**What the task requires:** Lines from the listing that hold the string "Open" are what you should return.

**Material to process:**
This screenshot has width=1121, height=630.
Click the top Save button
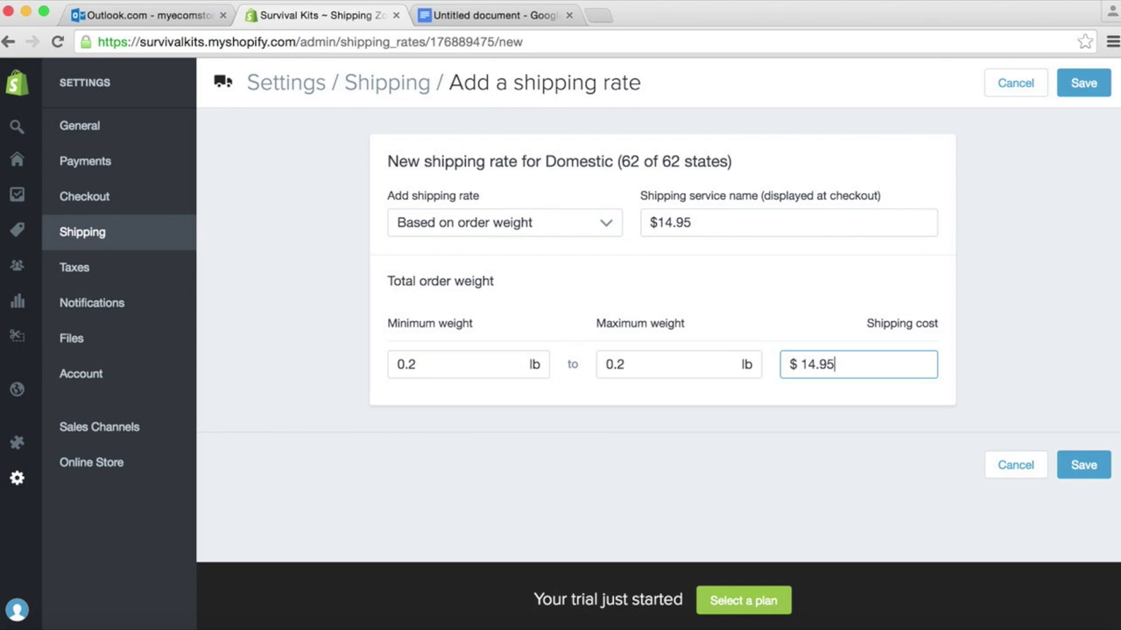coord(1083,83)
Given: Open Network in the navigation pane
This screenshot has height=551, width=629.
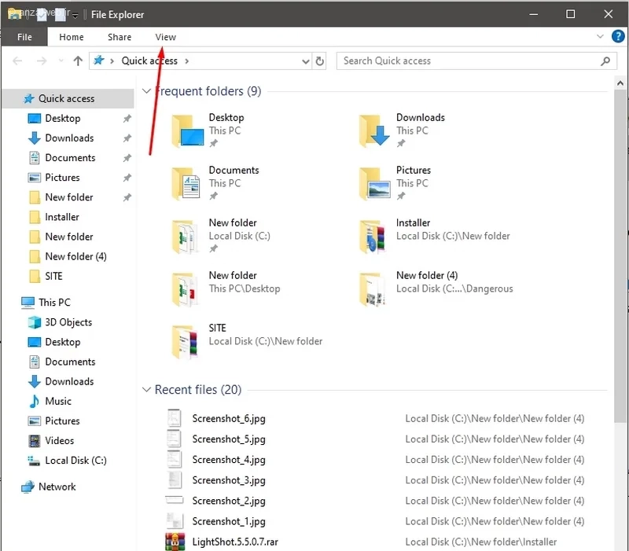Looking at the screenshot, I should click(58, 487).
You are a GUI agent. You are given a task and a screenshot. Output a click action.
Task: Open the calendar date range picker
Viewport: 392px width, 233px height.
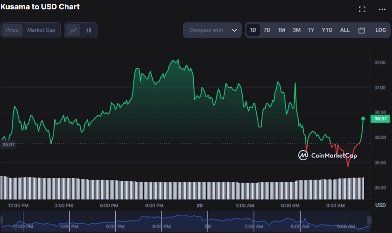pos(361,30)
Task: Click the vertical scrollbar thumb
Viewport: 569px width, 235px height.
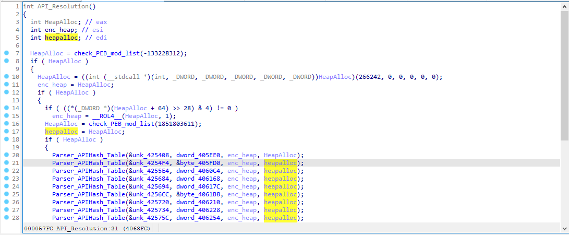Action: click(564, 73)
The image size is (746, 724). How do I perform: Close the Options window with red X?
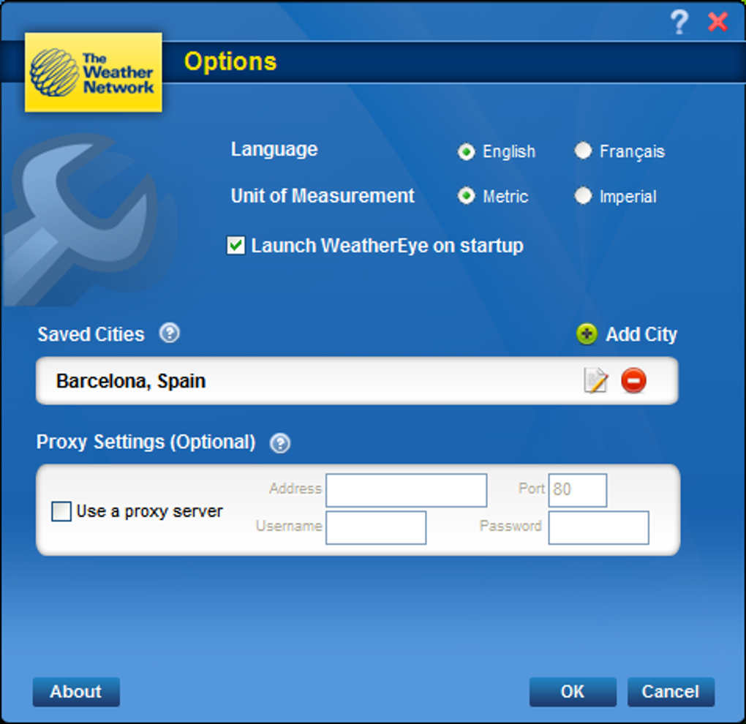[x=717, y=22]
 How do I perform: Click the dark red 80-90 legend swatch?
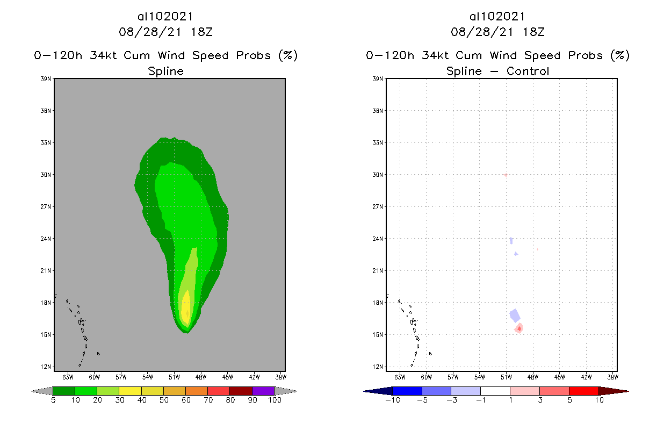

...

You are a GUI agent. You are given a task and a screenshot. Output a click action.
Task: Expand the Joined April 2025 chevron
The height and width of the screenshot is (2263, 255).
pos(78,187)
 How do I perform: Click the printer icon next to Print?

**Result of the task:**
Given: Open Network in the navigation pane
Task: Open the calendar date range picker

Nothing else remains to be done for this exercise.